> [What this exercise asks]:
1) Answer these questions using the article on the PwC settlement:
(a) How much money will PwC pay to resolve the claims?
(b) Besides the ADEA, which states' antidiscrimination laws did the claims cite?
(c) Who brought the lawsuit?
2) Return the passage of the article on the PwC settlement that runs from "PricewaterhouseCoopers LLP (PwC)" up to and including "in the case.", copied word for word.
3) Decide whether each statement agrees with the article on the PwC settlement. Answer yes or no, and quote the words of the article that settle it.
(a) PwC admitted to unlawful discrimination as part of the settlement.
(b) The claims involved positions in the Tax and Assurance lines of service.
(c) PwC agreed to recruiting changes aimed at attracting older applicants for senior positions.

[Text for analysis Boundary: Start]

Labor & Employment Law Daily PwC willing to pay $11.625M to end age discrimination class and collective action
Friday, March 6, 2020

PwC willing to pay $11.625M to end age discrimination class and collective action

By Pamela Wolf, J.D.

PwC has also agreed to make programmatic recruiting changes geared toward further attracting qualified older applicants for entry-level positions.

PricewaterhouseCoopers LLP (PwC) will pay $11.625 million to resolve class and collective claims that it failed to hire individuals into Associate, Senior Associate, and Experienced Associate positions in the Tax and Assurance lines of service because they were over 40 years old, in violation of the ADEA and of California and Michigan antidiscrimination laws. PwC denies having engaged in any unlawful discrimination in the settlement that the company announced together with AARP Foundation and Outten & Golden LLP, which represented the plaintiffs in the case.

Policy and practice of age discrimination. The disparate impact ADEA lawsuit was brought by individuals who had applied for jobs with PwC but were denied. They alleged the company engages “in an intentional, companywide, and systemic policy, pattern, and/or practice of discrimination against applicants ages 40 and older,” “maintains hiring policies and practices for giving preference to younger employees that result in the disproportionate employment of younger applicants,” and that these practices adversely impact older job applicants.

[Text for analysis Boundary: End]
[Excerpted data Boundary: Start]

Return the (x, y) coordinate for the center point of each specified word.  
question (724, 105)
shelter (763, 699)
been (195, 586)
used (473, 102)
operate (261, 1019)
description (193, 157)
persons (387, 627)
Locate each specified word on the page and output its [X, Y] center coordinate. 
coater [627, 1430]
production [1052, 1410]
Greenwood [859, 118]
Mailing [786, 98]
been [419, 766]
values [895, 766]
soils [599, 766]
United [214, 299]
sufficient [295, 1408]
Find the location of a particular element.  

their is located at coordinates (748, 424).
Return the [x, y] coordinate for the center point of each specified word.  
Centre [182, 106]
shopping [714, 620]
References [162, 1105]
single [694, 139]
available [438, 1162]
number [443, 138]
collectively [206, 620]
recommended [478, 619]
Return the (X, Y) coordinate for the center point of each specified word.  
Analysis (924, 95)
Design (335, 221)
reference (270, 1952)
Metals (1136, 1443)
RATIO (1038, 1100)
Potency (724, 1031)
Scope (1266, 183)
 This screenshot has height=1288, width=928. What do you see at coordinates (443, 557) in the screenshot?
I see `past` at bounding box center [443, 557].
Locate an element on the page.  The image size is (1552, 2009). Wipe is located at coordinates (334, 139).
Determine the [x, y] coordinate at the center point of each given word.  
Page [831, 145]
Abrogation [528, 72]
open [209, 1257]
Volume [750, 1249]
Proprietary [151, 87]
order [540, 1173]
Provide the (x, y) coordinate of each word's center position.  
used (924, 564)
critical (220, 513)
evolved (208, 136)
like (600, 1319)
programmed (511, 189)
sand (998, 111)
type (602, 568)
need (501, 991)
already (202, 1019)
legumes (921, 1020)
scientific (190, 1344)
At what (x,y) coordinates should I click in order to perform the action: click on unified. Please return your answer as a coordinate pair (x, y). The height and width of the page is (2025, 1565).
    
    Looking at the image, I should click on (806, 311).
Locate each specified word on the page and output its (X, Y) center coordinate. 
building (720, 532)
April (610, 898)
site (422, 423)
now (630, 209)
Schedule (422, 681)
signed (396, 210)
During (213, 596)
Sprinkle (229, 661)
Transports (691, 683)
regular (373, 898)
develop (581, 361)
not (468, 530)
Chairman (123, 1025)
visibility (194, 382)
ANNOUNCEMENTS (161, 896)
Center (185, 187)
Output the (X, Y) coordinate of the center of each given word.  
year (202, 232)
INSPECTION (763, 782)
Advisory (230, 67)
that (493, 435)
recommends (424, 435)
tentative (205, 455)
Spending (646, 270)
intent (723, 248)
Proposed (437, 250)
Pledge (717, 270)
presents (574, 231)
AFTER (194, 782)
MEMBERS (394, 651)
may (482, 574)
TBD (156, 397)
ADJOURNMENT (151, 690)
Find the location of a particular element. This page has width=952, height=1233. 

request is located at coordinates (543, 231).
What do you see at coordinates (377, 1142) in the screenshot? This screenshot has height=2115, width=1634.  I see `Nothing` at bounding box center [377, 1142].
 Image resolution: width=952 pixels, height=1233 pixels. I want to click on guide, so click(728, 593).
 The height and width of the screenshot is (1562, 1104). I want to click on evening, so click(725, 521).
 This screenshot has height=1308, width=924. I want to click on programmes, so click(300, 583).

[Excerpted data Boundary: End]

> [Response list]:
1)
(a) $11.625 million
(b) California and Michigan
(c) Individuals who had applied for jobs with PwC but were denied

2)
PricewaterhouseCoopers LLP (PwC) will pay $11.625 million to resolve class and collective claims that it failed to hire individuals into Associate, Senior Associate, and Experienced Associate positions in the Tax and Assurance lines of service because they were over 40 years old, in violation of the ADEA and of California and Michigan antidiscrimination laws. PwC denies having engaged in any unlawful discrimination in the settlement that the company announced together with AARP Foundation and Outten & Golden LLP, which represented the plaintiffs in the case.

3)
(a) No: "PwC denies having engaged in any unlawful discrimination"
(b) Yes: "Associate, Senior Associate, and Experienced Associate positions in the Tax and Assurance lines of service"
(c) No: "attracting qualified older applicants for entry-level positions"